There are no clocks visible on most gambling floors. That’s not by accident: No self-respecting casino magnate wants visitors to know just how much time they’re spending at the tables or slots. It’s easier to keep patrons playing if day doesn’t turn into night, if the responsibilities of the real world don’t come any closer, if there is just this present moment.
Outside, time passes. And in Las Vegas, time has transformed the city’s famed Strip from a handful of casinos (the action was split between the developing Strip and downtown on Fremont Street) to “America’s Playground,” bringing in nearly $6 billion in gaming revenue on the Strip alone in 2016.
For Benny Figgins, though, the view’s been the same from the gaming floor at Caesars Palace. One of five employees who have worked at the resort since its opening in 1966, Figgins has dealt blackjack, among other games, since 1971. “Where I work at, in the original Palace Casino, it’s still the same,” he says. “It’s a circle, and it’s been that from the day it opened. And if you look around, the tables are still in the same positions. But Caesars has gotten a lot bigger.”
Figgins knows just how much the Strip’s first major “themed” resort has grown. A 21-year-old Figgins got off his graveyard porter shift at the Thunderbird Hotel, one of the Strip’s earliest resorts, and wanted to check out the construction site, about two miles down Las Vegas Boulevard, that would eventually become Caesars Palace. A trailer near the worksite had a sign-up sheet for people interested in getting a job. Almost immediately, Figgins had a new workplace.

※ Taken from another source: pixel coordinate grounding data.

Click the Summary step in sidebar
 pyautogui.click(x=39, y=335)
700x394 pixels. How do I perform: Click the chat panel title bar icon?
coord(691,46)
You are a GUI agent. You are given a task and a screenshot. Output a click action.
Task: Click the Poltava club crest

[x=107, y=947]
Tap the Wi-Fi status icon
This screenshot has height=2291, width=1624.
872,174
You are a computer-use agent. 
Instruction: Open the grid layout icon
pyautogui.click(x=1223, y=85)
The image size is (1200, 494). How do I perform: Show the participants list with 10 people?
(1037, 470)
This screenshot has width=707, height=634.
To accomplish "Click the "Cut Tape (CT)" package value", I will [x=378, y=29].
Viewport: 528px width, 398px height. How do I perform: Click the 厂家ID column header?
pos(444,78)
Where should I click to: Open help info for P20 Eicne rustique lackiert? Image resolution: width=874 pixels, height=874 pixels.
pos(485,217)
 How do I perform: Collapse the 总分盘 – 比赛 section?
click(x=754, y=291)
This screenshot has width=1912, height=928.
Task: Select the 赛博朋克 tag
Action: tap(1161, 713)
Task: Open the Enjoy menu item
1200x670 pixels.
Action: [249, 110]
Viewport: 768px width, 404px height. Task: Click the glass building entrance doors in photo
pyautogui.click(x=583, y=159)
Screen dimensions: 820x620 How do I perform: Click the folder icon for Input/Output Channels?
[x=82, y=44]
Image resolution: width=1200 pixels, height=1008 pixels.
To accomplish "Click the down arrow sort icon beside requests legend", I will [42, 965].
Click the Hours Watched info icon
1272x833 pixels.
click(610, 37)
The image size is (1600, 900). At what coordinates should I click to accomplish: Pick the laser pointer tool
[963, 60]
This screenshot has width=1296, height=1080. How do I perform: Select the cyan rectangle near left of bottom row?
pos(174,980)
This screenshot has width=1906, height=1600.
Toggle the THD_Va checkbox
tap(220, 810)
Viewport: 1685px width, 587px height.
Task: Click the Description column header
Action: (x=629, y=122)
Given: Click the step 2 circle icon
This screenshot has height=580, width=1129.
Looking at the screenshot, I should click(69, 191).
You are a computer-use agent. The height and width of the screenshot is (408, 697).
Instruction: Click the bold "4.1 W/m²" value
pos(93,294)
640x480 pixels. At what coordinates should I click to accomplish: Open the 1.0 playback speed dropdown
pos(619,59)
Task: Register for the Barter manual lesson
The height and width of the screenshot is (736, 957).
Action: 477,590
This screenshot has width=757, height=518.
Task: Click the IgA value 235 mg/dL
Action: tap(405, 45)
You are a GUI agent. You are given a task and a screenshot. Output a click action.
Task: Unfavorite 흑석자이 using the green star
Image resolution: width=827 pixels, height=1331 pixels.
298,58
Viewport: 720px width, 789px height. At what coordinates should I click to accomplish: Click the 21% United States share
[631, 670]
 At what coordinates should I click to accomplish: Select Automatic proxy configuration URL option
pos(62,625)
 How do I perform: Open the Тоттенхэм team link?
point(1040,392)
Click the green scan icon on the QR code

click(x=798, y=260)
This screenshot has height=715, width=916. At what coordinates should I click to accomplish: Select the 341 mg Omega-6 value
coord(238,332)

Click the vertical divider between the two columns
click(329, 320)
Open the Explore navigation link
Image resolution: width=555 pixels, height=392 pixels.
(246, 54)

“It was about two months before the grand opening,” Figgins says. “What I was doing was going inside and cleaning up—vacuuming the floors, cleaning the tables, and getting ready for the grand opening.”
That opening, as Figgins remembers it, was the talk of the town. Las Vegas had casinos, of course, but the Palace was over-the-top: $1 million was spent on a three-day opening party that involved 50,000 glasses of champagne (for 1,400 people, guaranteeing some morning headaches) and a headline performance by singer Andy Williams. “It was like paradise,” he says. “Everyone was here. And Caesars stayed like that for at least five years. You couldn’t get in here! You couldn’t get a reservation. It was packed every night.
During those five years, he’d move to the casino floor, as a dealer, and find himself standing across from some of the biggest stars in the world. Figgins can rattle off their names, without pause: “[Frank] Sinatra. Sammy Davis Jr. Diana Ross. Joe Louis. Paul Anka.” Harry Belafonte was a particular favorite of Figgins: “After the shows and everything, he would come down and play my game. I had a real great time dealing to him.”
“Back then, they had two shows: A dinner show and a cocktail show,” he says. “And after the cocktail show, most of the entertainers would come out and play.”
The myths of Sin City cast long shadows over the day-to-day operations of the town. The stories of drunken brawls and illicit liaisons—fun to tell, nearly impossible to confirm—make for great books. But maybe because he started dealing after the casinos were (mostly) out of the hands of mobsters, maybe because of his unfailing politeness, or maybe because of his years in the public-facing service sector, Figgins remembers those days with a rosy tint—with other visitors sometimes sitting side-by-side with headlining performers.
“All the people I dealt to, I’d see that,” he said. “I never had that problem with them. They were all down to earth.”
Decades later Las Vegas has, of course, changed. Celine Dion usually can’t be found sweating out a dealer’s face card in blackjack. Caesars Palace offers villas, larger in square footage than many houses and more luxuriously appointed, to high rollers that aren’t even available to the general public. The outsized personalities of the Rat Pack have been replaced with the often-faceless disc jockeys of electronic dance music. The 99-cent shrimp cocktail has given way to a restaurant scene that has attracted big-name chefs.
Last year, Caesars Palace celebrated 50 years in operation. Figgins hits his own 50-year mark in April (he left the company for a brief time near the very beginning, coming back in April of 1967). And even though the city has changed around him, Figgins still has a very similar perspective from the gaming pit.
“What stayed the same? I would say the people I work with and management, that stays the same,” he says. “It’s always nice people.”